─── Information

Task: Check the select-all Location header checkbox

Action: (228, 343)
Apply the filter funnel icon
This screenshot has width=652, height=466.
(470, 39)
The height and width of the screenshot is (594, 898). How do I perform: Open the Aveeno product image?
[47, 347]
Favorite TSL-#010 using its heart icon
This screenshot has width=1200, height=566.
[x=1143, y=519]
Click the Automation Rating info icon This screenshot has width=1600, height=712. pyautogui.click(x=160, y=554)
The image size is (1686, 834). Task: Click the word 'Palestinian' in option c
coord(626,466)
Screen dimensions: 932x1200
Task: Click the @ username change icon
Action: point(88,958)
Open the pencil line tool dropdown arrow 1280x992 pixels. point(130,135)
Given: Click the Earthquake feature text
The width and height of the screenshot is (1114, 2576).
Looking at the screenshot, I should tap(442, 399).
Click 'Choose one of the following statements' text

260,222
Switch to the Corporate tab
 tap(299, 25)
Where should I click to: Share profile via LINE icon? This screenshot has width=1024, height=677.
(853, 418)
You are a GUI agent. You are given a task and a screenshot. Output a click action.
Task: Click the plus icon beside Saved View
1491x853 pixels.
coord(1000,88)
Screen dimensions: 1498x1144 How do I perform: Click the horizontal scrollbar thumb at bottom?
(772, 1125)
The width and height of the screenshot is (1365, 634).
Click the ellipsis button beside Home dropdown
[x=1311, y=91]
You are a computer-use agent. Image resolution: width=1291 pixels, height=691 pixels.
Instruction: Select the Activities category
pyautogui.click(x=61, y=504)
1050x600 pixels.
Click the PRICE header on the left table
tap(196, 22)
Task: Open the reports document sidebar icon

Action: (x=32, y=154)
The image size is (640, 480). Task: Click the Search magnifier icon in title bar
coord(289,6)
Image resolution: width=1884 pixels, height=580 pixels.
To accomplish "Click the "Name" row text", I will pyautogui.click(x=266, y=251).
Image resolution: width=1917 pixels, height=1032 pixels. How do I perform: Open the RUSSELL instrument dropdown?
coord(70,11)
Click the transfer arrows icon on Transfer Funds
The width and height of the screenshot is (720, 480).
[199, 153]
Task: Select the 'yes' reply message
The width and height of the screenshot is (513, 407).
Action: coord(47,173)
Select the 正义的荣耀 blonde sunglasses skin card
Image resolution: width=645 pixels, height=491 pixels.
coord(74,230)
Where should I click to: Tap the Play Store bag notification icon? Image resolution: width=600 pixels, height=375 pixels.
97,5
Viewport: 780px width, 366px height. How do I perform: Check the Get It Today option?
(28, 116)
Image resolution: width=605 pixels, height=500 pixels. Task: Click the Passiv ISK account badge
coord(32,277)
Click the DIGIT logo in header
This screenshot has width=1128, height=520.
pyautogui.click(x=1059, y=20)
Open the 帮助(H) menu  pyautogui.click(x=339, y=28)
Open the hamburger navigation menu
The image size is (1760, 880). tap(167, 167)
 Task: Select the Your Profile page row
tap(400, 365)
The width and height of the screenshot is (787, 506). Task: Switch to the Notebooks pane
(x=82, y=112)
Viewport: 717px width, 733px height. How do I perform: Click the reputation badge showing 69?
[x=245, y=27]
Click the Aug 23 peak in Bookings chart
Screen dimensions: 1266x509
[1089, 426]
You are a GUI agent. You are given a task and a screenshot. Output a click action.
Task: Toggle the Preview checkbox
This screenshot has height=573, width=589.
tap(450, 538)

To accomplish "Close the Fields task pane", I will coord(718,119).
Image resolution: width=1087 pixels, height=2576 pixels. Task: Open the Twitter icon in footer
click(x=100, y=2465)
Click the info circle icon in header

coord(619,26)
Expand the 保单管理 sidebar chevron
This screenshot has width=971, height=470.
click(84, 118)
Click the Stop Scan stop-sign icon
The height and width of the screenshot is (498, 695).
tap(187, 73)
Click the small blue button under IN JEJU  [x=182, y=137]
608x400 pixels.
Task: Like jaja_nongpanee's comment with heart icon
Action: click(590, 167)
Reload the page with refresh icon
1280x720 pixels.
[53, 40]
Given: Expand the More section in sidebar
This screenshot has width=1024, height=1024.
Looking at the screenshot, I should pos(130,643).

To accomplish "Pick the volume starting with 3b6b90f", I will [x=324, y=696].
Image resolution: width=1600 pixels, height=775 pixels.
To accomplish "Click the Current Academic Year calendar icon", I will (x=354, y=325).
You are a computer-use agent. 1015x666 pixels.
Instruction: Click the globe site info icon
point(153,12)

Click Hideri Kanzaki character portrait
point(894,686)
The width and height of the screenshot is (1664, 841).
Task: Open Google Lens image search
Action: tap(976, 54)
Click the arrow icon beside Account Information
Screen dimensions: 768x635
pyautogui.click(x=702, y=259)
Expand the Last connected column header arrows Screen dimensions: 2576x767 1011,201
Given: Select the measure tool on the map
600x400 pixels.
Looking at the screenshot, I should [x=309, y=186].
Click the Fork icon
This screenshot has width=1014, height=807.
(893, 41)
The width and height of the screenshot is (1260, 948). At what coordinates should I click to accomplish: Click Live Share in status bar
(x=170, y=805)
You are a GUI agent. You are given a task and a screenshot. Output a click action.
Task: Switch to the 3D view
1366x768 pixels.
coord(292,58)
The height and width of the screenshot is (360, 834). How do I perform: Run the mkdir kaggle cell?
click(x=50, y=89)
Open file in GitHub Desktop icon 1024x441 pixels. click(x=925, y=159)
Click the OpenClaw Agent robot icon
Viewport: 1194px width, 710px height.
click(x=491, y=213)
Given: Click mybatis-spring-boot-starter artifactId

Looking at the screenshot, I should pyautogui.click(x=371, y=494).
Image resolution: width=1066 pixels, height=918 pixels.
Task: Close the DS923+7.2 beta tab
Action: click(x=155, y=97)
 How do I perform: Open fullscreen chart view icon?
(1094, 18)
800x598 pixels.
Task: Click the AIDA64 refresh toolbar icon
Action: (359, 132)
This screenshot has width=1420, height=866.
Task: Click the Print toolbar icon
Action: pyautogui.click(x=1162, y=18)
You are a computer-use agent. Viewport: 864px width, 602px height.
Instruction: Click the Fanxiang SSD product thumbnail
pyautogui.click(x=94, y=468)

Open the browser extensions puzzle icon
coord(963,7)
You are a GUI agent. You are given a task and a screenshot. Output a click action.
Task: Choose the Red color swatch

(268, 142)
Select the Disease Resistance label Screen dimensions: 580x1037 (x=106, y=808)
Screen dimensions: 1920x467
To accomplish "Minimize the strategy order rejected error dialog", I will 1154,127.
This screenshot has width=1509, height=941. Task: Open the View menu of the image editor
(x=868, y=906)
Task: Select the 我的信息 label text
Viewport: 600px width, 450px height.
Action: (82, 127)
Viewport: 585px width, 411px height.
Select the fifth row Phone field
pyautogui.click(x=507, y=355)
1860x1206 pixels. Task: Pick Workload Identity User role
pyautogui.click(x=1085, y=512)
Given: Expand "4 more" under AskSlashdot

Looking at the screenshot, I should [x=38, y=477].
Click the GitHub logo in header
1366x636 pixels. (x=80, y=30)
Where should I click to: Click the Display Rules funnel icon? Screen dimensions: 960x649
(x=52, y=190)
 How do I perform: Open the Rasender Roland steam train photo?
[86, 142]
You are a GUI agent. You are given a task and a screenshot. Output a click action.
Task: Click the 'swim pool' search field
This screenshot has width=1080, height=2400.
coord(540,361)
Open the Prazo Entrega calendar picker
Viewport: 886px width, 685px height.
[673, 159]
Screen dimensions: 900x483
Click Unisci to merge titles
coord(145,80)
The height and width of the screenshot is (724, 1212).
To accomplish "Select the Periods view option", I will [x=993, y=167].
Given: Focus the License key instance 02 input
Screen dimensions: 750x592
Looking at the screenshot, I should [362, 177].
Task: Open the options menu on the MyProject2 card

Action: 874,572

──────

Look back at the entries above. Retype the line with "Screen dimensions: 1920x467", the line with "Viewport: 585px width, 411px height.", and all lines in between.

Screen dimensions: 1920x467
To accomplish "Minimize the strategy order rejected error dialog", I will 1154,127.
This screenshot has width=1509, height=941. Task: Open the View menu of the image editor
(x=868, y=906)
Task: Select the 我的信息 label text
Viewport: 600px width, 450px height.
Action: (82, 127)
Viewport: 585px width, 411px height.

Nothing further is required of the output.